Ian Blair - the politician's copper, not London's.
The position of Commissioner of Police of the Metropolis is in effect not only England's most senior copper, but the copper Londoners recognise as representing our great international city's commitment to the rule of law on the streets. Even though responsibility for the Met was transferred from the Home Office to the GLA seven years ago, the Commissioner is still appointed directly by the Home Secretary. London gets the Commissioner the Home Secretary of the day thinks we deserve. Blair was Blunkett's choice.
The IPCC's report on the Met leadership's actions during the killing of Mr. de Menezes makes grim reading. Sir Ian sat happily in his office, poring over 'excel' charts of diversity training targets, the number of parking tickets translated into Vietnamese, approving new equalities mission statements and doodling new management structures or such like activities. Word had got out that his men had wrongly shot a Brazilian tourist; within hours every copper in London, on or off duty, knew the score.
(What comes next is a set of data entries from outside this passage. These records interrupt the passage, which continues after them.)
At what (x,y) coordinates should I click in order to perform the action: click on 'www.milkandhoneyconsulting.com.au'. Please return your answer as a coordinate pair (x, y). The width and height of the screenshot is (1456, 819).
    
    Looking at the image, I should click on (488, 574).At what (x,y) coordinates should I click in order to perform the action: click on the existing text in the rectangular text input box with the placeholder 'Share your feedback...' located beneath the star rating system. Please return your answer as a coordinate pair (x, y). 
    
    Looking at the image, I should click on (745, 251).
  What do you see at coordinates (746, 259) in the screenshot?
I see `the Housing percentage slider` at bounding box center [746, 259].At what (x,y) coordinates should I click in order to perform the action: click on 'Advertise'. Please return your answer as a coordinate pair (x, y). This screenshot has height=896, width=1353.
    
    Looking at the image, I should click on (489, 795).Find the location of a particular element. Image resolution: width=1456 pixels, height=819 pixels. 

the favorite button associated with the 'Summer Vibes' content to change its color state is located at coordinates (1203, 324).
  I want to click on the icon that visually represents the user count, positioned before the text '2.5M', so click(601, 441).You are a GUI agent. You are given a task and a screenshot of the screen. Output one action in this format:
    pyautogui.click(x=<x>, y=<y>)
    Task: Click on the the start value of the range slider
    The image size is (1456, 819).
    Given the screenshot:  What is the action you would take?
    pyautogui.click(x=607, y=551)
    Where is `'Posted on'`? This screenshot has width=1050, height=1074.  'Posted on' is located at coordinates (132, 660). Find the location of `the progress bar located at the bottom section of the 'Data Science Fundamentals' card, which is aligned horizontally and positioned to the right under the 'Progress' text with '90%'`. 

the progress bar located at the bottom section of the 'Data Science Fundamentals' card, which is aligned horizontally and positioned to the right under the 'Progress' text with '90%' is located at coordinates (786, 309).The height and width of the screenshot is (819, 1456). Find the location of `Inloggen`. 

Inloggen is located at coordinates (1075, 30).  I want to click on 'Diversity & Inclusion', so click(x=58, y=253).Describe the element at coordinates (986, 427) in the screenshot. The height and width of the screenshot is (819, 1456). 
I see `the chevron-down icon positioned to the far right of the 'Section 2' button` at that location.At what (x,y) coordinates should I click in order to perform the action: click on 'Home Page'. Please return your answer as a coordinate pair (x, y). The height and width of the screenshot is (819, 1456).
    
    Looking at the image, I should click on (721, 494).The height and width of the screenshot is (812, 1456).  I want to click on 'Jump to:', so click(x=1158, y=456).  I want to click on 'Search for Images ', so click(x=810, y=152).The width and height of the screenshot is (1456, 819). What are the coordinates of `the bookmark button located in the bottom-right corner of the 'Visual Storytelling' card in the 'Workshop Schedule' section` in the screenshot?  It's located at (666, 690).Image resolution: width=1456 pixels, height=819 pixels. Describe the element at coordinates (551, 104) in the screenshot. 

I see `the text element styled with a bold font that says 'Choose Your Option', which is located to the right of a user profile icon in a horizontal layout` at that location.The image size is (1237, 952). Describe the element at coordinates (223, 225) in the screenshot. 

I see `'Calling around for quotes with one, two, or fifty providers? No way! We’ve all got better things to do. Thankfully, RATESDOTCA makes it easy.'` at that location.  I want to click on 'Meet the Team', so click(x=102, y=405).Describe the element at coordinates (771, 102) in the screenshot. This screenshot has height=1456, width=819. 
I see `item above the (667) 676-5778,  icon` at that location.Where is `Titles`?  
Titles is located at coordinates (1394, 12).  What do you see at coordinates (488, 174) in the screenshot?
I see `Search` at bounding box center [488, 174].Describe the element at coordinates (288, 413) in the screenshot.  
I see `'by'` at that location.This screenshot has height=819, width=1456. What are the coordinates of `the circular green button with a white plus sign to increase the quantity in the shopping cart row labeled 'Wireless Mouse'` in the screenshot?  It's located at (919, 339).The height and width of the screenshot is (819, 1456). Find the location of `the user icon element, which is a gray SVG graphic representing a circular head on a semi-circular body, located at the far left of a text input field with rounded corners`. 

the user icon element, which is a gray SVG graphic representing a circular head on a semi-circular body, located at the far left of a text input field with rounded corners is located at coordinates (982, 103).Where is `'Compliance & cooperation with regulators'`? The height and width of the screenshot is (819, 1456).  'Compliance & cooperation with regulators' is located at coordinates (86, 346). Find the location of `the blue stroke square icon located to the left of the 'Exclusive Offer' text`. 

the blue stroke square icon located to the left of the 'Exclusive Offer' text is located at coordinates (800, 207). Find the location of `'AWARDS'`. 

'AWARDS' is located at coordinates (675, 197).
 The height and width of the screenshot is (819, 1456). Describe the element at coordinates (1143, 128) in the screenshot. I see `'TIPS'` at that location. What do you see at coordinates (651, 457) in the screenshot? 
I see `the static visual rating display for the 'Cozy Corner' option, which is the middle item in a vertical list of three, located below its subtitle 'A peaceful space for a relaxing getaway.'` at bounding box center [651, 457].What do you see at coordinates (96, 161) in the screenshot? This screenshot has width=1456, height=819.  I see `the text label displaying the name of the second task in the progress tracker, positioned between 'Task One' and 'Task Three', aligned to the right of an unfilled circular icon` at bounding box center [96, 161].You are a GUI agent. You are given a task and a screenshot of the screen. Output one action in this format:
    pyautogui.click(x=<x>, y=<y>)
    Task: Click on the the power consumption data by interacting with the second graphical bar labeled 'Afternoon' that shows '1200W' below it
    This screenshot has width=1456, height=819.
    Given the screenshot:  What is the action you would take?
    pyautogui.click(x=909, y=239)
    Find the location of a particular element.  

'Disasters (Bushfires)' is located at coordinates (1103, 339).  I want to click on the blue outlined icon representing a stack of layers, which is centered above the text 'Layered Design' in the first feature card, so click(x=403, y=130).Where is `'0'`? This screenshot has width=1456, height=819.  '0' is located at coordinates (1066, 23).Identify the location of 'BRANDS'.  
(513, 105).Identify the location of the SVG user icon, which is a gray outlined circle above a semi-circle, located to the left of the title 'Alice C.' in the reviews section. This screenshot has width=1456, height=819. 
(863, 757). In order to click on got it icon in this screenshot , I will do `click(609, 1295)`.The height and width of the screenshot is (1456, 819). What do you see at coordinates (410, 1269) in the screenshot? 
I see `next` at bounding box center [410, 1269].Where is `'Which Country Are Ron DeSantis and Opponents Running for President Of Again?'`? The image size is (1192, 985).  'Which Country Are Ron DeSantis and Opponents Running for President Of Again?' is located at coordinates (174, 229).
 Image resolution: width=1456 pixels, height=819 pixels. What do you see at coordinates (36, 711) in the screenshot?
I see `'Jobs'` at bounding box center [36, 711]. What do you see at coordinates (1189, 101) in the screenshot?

Every copper except Sir Ian. Insulated in his fluffy cloud of NuLabour public management performance targets, he was blissfully unaware that anything was amiss.
Yesterday he gave the most crassly risible press conference at which he beamed with pride at having been the most ignorant copper in London at that time, no doubt taking great satisfaction as he did so that his statement was printed on recycled paper.
Ian Blair is to the Met what John Birt was to the BBC; a NuLabour cultural apparatchik, parachuted in to supplant traditional professional values with the nonsense babble of management consultants and the dross of a meaningless and irrelevant performance target culture. He is in every sense a NuLabour political appointee. He is Gordon Brown's chief copper, not London's. Today there can be few Met coppers who have much confidence in a man who sees himself as their chief executive rather than their leader.
Surely the time has come to remove this most important appointment from the sticky and partisan hands of the Home Secretary and put the job of picking a new Commissioner back where it started - with London's magistrates, recorders and judges. Henry and Sir John Fielding, the magistrates who gave us the Bow Street Runners some 260 years ago, would surely approve.